◆ About this exercise ◆
Transcribe exactly, and without pictures, only the lines from the one bearing "Task: Mute the 96000Hz audio track" through the final line of the data below.
********
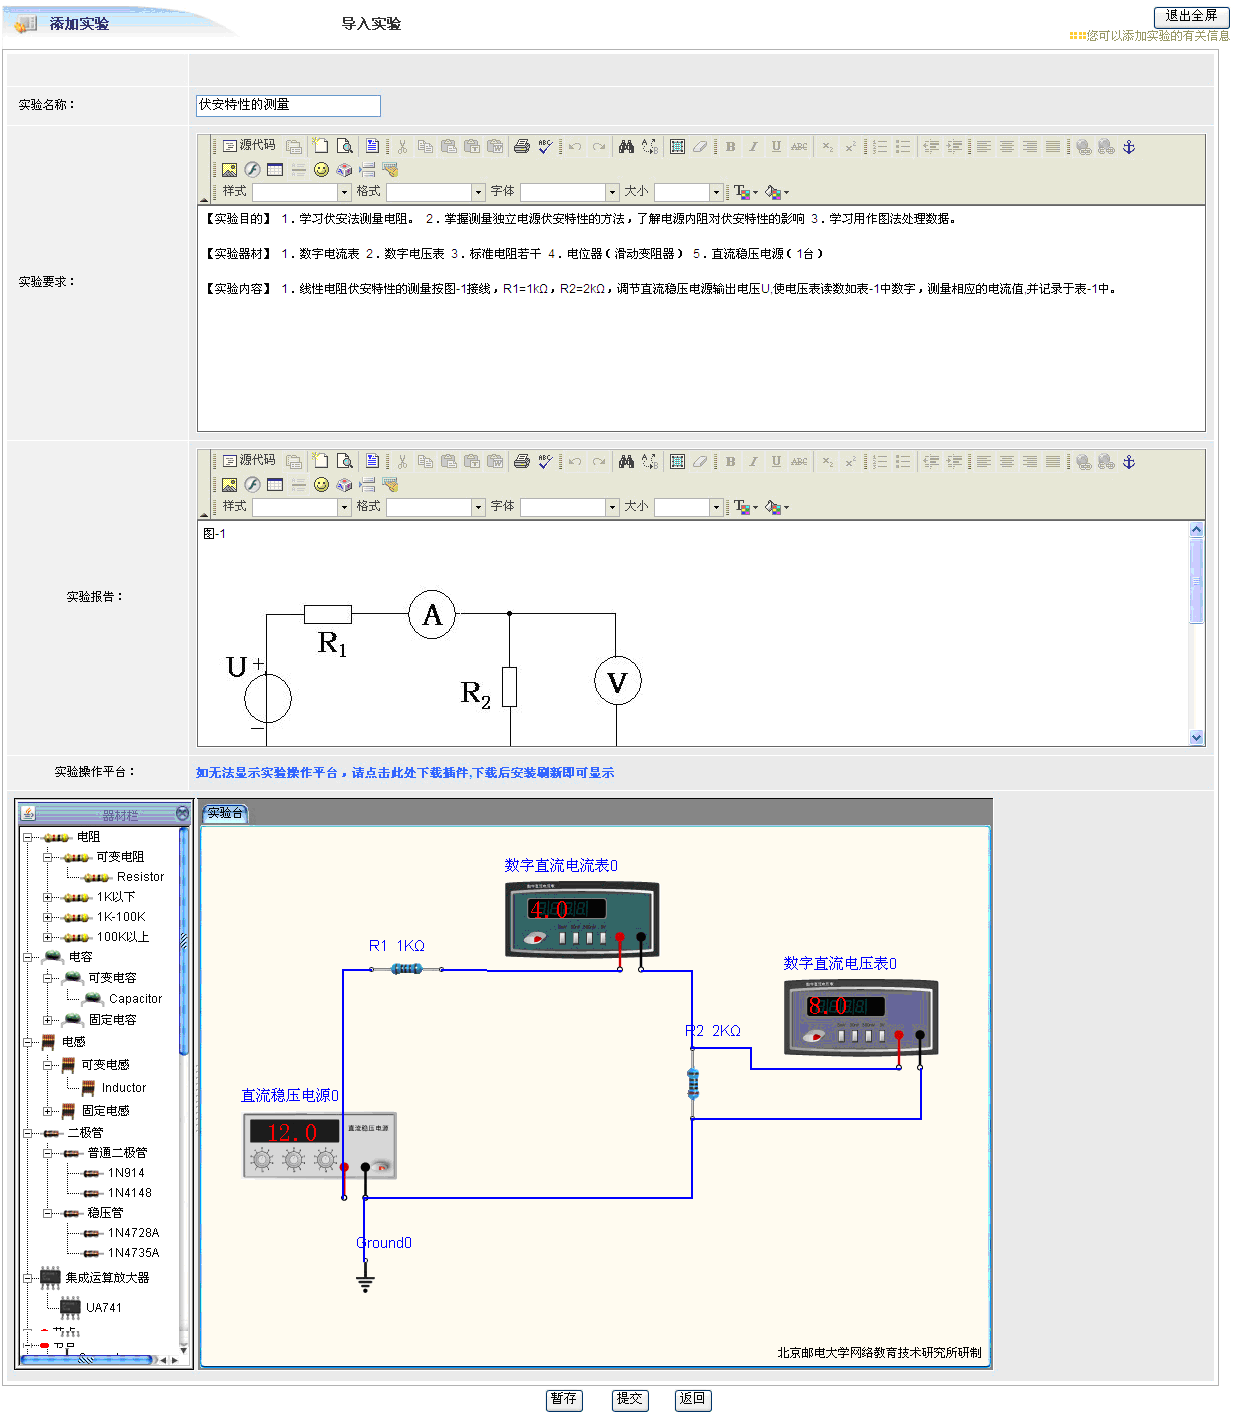
Task: Insert a smiley in the 实验要求 editor
Action: (x=321, y=170)
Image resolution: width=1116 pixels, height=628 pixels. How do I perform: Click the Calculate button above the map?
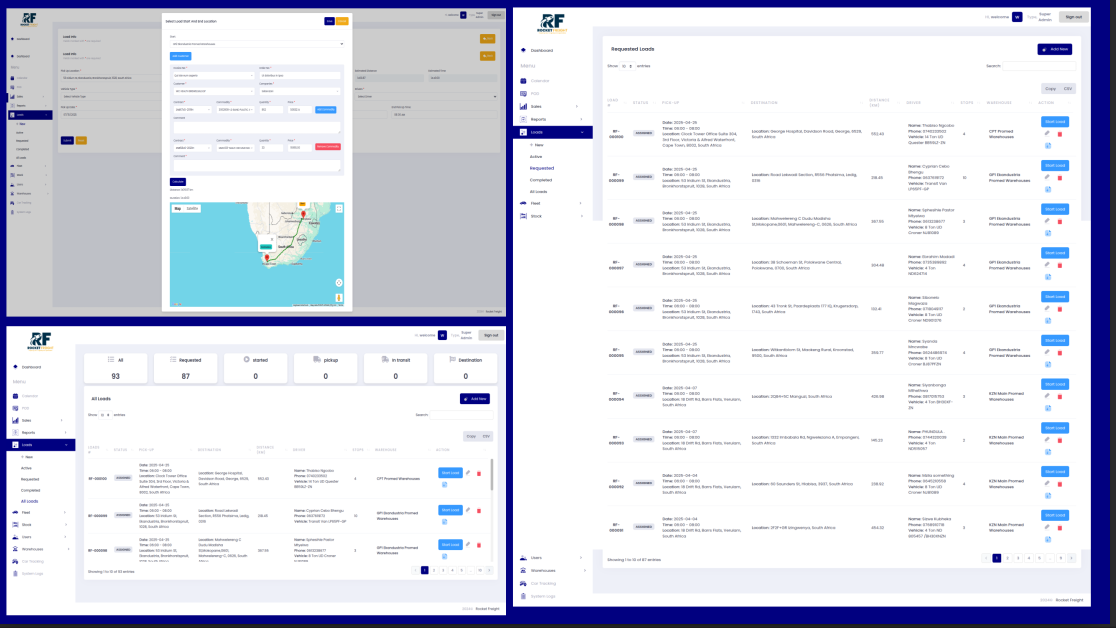(x=178, y=181)
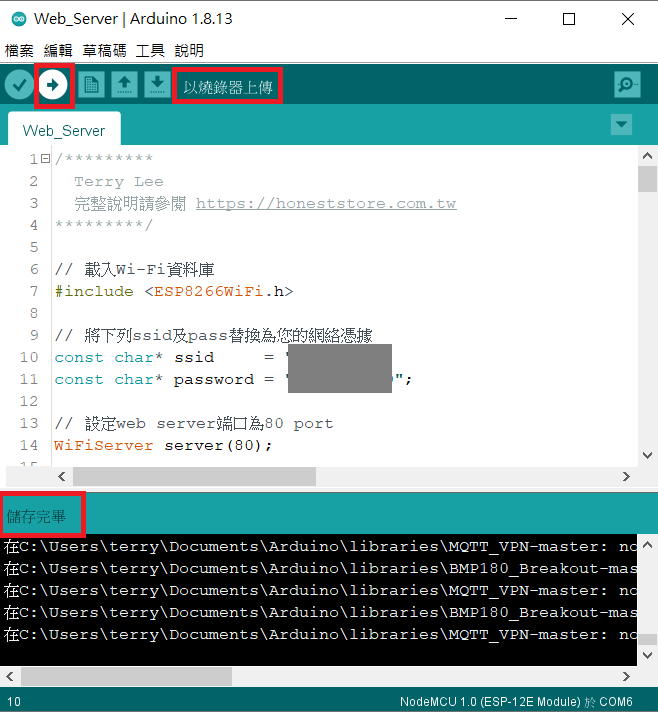The height and width of the screenshot is (712, 658).
Task: Click the console horizontal scrollbar thumb
Action: [126, 677]
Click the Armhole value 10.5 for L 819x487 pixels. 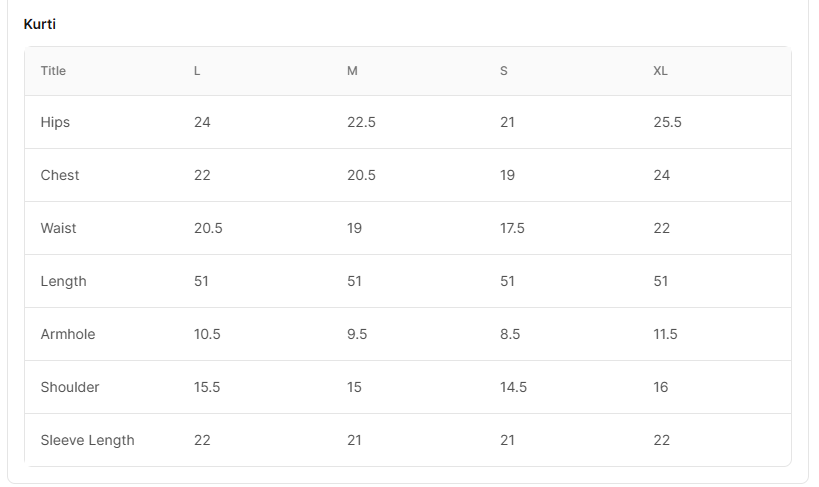point(207,334)
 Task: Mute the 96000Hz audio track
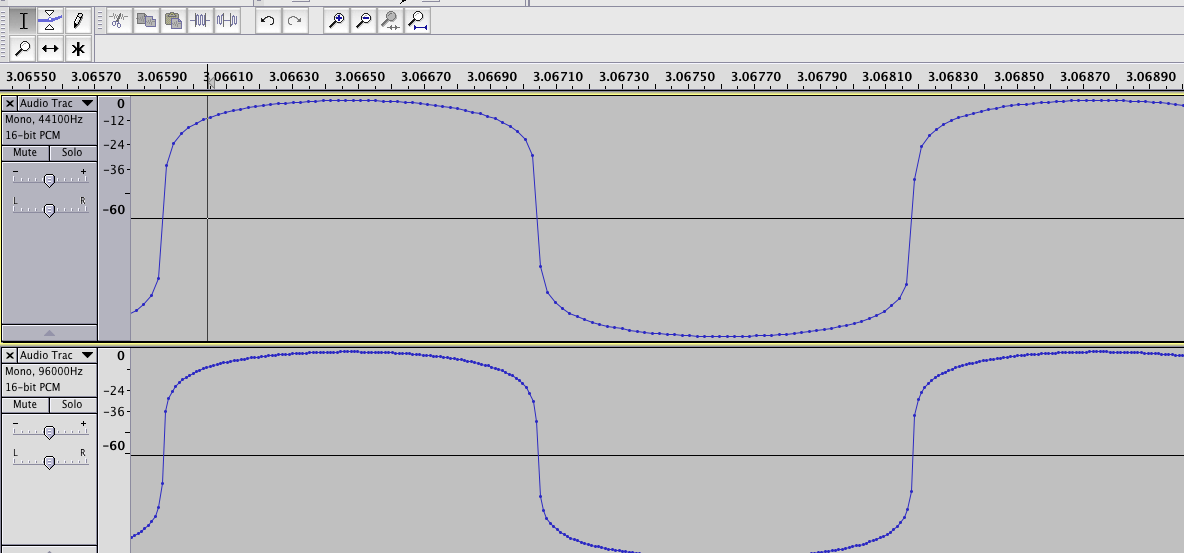25,405
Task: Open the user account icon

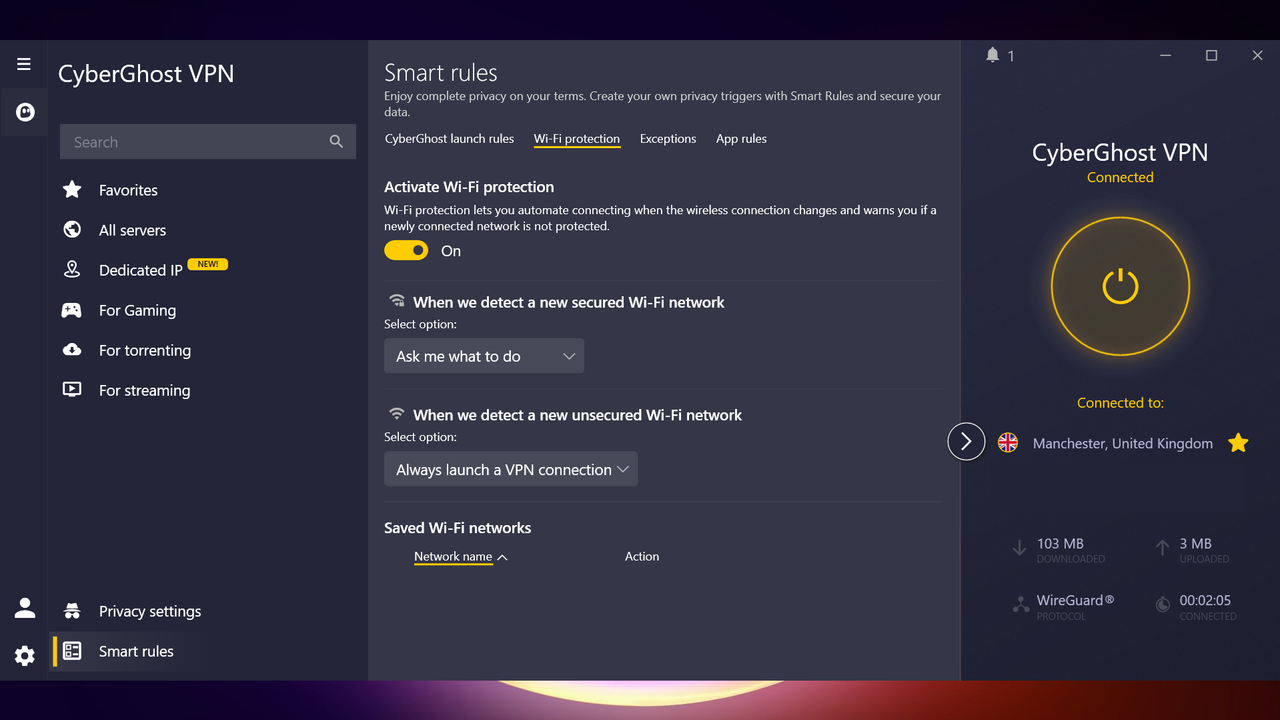Action: [25, 607]
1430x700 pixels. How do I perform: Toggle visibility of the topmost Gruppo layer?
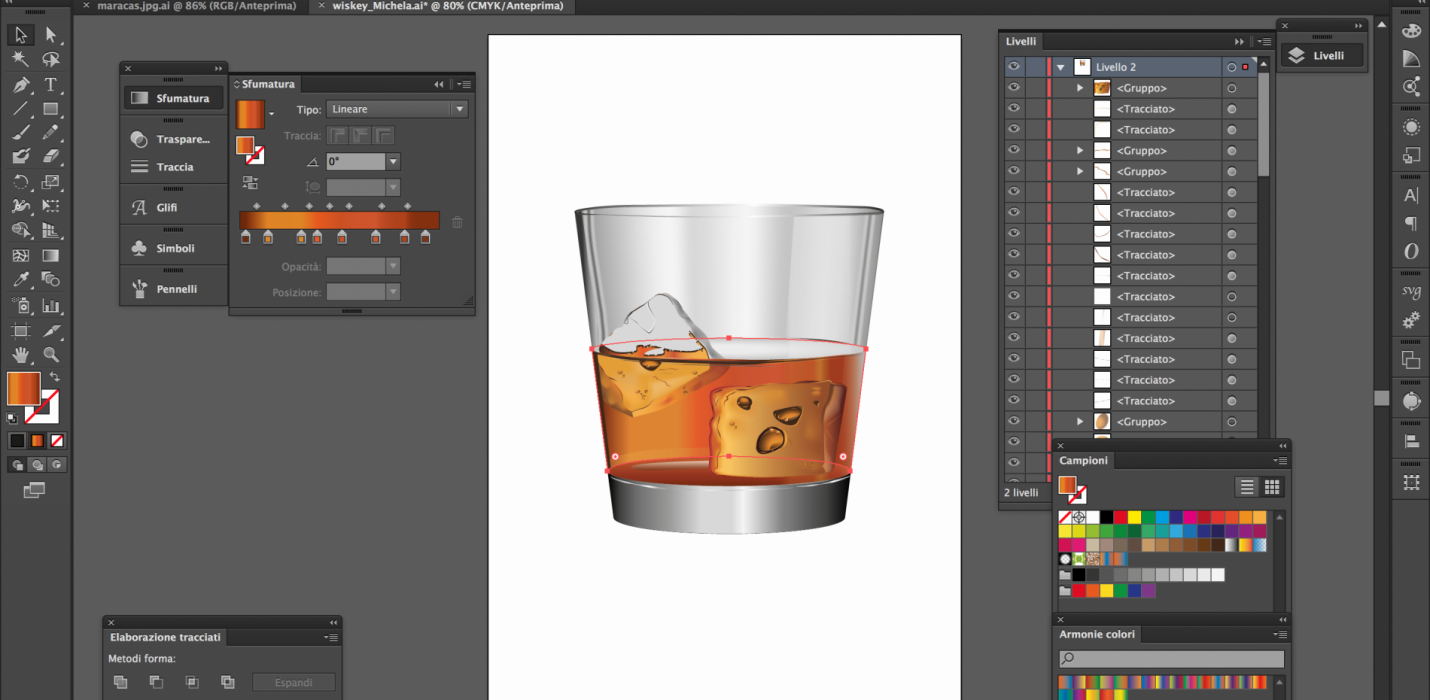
********
◆ Completed exercise ◆
 Task: Mute the 96000Hz audio track
25,405
Task: Open the user account icon

Action: [25, 607]
1430x700 pixels. How do I perform: Toggle visibility of the topmost Gruppo layer?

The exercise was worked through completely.